Automatic registration through an entity

:::tip Entity device info is only read if the entity is loaded via a config entry and the unique_id property is defined. :::

Each entity is able to define a device via the device_info property. This property is read when an entity is added to Home Assistant via a config entry. A device will be matched up with an existing device via supplied identifiers or connections, like serial numbers or MAC addresses. If identifiers and connections are provided, the device registry will first try to match by identifiers. Each identifier and each connection is matched individually (e.g. only one connection needs to match to be considered the same device).

# Inside a platform
class HueLight(LightEntity):
    @property
    def device_info(self) -> DeviceInfo:
        """Return the device info."""
        return DeviceInfo(
            identifiers={
                # Serial numbers are unique identifiers within a specific domain
                (hue.DOMAIN, self.unique_id)
            },
            name=self.name,
            manufacturer=self.light.manufacturername,
            model=self.light.productname,
            model_id=self.light.modelid,
            sw_version=self.light.swversion,
            via_device=(hue.DOMAIN, self.api.bridgeid),
        )

Besides device properties, device_info can also include default_manufacturer, default_model, default_name. These values will be added to the device registry if no other value is defined just yet. This can be used by integrations that know some information but not very specific. For example, a router that identifies devices based on MAC addresses.

Manual registration

Components are also able to register devices in the case that there are no entities representing them. An example is a hub that communicates with the lights.

# Inside a component
from homeassistant.helpers import device_registry as dr

device_registry = dr.async_get(hass)

device_registry.async_get_or_create(
    config_entry_id=entry.entry_id,
    connections={(dr.CONNECTION_NETWORK_MAC, config.mac)},
    identifiers={(DOMAIN, config.bridgeid)},
    manufacturer="Signify",
    suggested_area="Kitchen",
    name=config.name,
    model=config.modelname,
    model_id=config.modelid,
    sw_version=config.swversion,
    hw_version=config.hwversion,
)

Removing devices

Integrations can opt in to allow the user to delete a device from the UI. To do this, integrations should implement the function async_remove_config_entry_device in their __init__.py module.
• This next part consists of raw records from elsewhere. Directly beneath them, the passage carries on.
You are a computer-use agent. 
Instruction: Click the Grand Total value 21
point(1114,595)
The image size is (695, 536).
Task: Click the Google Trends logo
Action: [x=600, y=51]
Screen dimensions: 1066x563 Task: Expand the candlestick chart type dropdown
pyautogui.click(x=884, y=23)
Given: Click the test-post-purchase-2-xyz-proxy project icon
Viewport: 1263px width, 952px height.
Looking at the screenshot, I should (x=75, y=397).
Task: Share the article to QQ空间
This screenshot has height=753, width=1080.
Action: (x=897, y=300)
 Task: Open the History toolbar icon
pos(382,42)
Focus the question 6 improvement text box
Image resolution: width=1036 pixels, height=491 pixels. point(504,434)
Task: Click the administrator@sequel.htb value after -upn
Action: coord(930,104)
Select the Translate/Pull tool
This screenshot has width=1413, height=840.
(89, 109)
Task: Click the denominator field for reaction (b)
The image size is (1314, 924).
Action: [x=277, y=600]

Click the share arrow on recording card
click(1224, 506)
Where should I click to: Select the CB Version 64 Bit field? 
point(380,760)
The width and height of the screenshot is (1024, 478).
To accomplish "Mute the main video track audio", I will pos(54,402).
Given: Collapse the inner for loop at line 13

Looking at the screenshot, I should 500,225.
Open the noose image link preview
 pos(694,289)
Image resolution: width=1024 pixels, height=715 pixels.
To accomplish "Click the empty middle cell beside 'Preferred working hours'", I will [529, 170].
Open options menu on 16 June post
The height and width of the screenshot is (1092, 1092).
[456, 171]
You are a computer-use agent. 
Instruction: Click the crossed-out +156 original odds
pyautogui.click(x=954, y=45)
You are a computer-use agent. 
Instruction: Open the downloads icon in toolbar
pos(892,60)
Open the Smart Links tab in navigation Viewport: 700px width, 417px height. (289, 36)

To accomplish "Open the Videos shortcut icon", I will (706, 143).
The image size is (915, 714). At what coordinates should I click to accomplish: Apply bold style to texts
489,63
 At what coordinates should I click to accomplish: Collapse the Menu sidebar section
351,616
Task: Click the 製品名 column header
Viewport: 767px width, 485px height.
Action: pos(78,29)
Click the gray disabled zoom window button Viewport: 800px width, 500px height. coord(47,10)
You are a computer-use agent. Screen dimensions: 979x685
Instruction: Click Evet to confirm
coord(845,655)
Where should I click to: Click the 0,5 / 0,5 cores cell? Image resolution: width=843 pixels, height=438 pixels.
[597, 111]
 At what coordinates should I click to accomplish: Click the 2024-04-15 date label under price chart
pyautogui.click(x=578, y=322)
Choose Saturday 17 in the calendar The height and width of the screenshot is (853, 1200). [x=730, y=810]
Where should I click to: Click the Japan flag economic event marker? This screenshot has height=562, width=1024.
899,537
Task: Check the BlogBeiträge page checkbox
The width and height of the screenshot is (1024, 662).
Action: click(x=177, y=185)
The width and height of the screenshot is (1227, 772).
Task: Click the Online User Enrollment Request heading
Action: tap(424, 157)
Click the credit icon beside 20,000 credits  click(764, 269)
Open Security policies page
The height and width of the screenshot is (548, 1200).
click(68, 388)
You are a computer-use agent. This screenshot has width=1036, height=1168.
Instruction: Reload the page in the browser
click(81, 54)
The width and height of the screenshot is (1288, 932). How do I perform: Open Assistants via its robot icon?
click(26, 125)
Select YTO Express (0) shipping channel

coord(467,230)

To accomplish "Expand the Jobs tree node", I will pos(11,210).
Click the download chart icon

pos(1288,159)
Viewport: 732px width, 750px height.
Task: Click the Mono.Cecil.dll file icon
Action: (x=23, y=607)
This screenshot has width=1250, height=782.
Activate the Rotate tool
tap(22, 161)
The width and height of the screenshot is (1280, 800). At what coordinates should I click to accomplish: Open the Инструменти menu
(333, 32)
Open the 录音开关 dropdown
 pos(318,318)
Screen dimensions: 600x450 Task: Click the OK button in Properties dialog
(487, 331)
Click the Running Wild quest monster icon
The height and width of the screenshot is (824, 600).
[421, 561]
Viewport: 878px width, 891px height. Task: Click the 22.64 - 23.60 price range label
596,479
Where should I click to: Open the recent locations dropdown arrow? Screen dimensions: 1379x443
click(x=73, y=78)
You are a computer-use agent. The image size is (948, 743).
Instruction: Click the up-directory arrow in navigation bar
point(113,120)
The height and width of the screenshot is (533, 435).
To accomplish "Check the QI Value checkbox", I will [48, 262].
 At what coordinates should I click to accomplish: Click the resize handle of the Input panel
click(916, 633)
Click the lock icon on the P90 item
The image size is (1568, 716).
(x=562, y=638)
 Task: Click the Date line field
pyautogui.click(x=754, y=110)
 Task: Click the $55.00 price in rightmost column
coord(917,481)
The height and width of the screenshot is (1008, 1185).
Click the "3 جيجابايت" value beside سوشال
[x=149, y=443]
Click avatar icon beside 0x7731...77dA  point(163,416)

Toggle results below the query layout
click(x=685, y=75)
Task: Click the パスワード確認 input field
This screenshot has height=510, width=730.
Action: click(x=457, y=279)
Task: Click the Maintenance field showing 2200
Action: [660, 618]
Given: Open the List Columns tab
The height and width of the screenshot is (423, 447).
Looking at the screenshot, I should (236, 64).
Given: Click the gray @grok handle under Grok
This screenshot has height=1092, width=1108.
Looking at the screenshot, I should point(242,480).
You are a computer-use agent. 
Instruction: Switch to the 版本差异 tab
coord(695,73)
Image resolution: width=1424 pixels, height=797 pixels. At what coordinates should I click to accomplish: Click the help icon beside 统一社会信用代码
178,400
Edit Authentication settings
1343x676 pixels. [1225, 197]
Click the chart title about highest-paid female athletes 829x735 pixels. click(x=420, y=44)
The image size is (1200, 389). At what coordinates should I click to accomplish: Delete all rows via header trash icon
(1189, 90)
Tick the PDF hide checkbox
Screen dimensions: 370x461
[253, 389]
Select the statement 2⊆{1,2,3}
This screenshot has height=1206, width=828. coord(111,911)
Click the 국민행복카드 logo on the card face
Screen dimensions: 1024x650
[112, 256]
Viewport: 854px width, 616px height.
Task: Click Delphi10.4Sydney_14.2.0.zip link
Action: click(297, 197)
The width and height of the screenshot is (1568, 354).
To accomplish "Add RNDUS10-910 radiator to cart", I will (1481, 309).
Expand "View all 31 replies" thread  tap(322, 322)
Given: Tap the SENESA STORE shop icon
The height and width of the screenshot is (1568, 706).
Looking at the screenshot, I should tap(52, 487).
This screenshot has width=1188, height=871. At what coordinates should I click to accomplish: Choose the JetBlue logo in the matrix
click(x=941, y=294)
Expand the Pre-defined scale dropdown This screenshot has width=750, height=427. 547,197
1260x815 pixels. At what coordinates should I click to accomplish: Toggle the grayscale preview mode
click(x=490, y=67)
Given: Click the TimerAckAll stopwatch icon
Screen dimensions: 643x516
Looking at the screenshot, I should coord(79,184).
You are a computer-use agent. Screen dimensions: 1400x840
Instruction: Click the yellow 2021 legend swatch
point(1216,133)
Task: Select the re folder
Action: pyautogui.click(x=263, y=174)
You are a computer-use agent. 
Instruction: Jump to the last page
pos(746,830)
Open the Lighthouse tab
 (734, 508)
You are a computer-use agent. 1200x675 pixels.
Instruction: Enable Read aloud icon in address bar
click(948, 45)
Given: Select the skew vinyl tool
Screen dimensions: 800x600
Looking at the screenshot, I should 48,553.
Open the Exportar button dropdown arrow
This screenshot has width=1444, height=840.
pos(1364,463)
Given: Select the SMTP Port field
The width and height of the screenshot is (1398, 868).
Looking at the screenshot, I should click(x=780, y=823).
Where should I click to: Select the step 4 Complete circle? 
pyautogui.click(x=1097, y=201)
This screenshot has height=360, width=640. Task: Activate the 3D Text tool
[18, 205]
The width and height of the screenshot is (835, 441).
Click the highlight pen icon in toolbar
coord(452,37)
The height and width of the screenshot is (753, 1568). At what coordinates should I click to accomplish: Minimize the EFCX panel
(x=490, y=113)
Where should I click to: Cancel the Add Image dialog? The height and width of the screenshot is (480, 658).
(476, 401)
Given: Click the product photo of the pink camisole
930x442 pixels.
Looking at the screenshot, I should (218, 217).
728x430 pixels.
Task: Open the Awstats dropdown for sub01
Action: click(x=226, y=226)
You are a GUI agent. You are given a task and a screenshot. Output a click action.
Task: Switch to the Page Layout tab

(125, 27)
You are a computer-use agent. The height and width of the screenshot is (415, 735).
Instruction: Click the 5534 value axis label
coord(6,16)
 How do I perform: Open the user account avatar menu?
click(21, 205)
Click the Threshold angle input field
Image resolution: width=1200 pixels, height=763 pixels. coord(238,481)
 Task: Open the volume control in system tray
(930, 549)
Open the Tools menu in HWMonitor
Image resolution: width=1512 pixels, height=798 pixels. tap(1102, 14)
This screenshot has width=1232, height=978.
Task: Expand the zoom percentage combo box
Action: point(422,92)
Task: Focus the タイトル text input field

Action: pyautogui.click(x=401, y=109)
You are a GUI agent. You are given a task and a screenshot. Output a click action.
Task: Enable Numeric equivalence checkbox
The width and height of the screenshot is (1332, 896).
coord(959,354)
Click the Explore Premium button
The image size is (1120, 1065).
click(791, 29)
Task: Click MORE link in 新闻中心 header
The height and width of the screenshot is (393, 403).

async def async_remove_config_entry_device(
    hass: HomeAssistant, config_entry: ConfigEntry, device_entry: DeviceEntry
) -> bool:
    """Remove a config entry from a device."""

When the user clicks the delete device button for the device and confirms it, async_remove_config_entry_device will be awaited and if True is returned, the config entry will be removed from the device. If it was the only config entry of the device, the device will be removed from the device registry.

In async_remove_config_entry_device the integration should take the necessary steps to prepare for device removal and return True if successful. The integration may optionally act on EVENT_DEVICE_REGISTRY_UPDATED if that's more convenient than doing the cleanup in async_remove_config_entry_device.

Categorizing to device info

Device info is categorized into Link, Primary and Secondary by finding the first device info type which has all the keys of the device info.

Category Keys
Link connections and identifiers
Primary configuration_url, connections, entry_type, hw_version, identifiers, manufacturer, model, name, suggested_area, sw_version, and via_device
Secondary connections, default_manufacturer, default_model, default_name, and via_device

This categorization is used in sorting the configuration entries to define the main integration to be used by the frontend.

Mandatorily, the device info must match one of the categories.